Saturday 30 April 2011

Knut Holter and Louis C. Jonker et al. on Global Hermeneutics


Knut Holter and Louis C. Jonker (eds.), Global Hermeneutics? Reflections and Consequences, International Voices in Biblical Studies 1 (Atlanta: Society of Biblical Literature, 2010), ix + 93pp, ISBN 9781589834774.


This is the first volume in a new series – International Voices in Biblical Studies – from the Society of Biblical Literature. The general editors of the series are Louis C. Jonker and Monica J. Melanchthon.


Interestingly, this is billed as an online, open-access series ‘aimed at facilitating the distribution and impact of works written in numerous regions of the world well beyond their respective spheres’. The series is ‘peer-reviewed and publishes monographs, anthologies, conference proceedings, and even individual articles’, with submissions being ‘particularly encouraged from seven regions: Africa, Central and Eastern Europe, Latin America, Middle East–South Asia, Northeast Asia, Pacific, and Southeast Asia’.

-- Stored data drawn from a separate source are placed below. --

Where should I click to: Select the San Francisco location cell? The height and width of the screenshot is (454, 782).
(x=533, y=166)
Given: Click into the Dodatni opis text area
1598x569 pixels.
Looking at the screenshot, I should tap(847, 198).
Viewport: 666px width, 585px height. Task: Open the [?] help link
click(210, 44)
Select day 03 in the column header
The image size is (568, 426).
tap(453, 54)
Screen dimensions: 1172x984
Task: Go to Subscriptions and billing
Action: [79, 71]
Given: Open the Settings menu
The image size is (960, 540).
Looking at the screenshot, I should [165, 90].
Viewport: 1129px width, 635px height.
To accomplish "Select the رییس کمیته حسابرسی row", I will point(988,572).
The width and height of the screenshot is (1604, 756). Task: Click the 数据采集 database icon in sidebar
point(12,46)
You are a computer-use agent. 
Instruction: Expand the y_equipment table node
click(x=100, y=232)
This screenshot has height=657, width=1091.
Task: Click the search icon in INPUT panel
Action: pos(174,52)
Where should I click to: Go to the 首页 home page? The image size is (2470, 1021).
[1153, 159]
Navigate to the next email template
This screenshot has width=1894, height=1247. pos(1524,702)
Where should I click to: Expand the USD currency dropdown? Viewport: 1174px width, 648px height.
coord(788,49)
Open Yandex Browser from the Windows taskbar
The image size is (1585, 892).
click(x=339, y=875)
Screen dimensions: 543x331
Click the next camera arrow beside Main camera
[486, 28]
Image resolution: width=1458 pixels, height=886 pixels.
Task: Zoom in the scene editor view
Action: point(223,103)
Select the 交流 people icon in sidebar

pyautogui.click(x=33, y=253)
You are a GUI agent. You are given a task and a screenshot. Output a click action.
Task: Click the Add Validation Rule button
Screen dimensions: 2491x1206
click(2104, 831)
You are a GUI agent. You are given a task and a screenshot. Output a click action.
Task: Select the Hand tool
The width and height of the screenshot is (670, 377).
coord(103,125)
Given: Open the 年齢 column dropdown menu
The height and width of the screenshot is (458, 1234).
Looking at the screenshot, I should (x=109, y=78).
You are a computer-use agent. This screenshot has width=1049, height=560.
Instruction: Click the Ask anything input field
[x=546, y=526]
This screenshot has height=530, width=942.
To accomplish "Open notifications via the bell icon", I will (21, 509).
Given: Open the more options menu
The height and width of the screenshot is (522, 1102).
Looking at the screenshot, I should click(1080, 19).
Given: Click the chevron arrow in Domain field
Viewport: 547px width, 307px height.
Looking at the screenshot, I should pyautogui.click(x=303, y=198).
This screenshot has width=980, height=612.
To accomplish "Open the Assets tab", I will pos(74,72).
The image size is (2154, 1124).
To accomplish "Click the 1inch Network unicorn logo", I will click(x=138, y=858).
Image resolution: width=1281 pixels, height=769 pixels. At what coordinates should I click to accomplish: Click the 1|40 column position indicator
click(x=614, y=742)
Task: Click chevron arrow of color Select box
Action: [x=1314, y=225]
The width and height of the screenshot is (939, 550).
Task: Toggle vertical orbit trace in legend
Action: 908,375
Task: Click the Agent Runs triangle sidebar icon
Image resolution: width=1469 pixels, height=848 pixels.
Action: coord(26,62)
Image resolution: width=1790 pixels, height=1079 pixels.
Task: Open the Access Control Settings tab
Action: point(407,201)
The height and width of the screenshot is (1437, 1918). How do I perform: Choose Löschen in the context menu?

So, this particular volume is available in its entirety as a pdf here.


The blurb:


‘Jewish and Christian communities all over the world engage in biblical interpretation. Why, then, is it so difficult for biblical scholars from different parts of the globe to understand one another? Within the global enterprise of biblical studies and interpretation there are different centers and margins. This essay volume explores the global context within which our interpretations and studies take place. Three case studies from completely different parts of the world illustrate how interpretation takes place in their respective contexts. Before the volume ends with an afterword in which the knots of the book’s arguments are tied, two scholars reflect on the consequences of global hermeneutics on biblical interpretation and translation respectively. This book – the first in a new online series started by the International Cooperation Initiative of the Society of Biblical Literature (SBL) – hopes to stimulate and facilitate a global hermeneutic in which centers and margins fade.’


Two reviews of the collection of essays can be found here (by Susanne Scholz) and here (by Gerrie Snyman).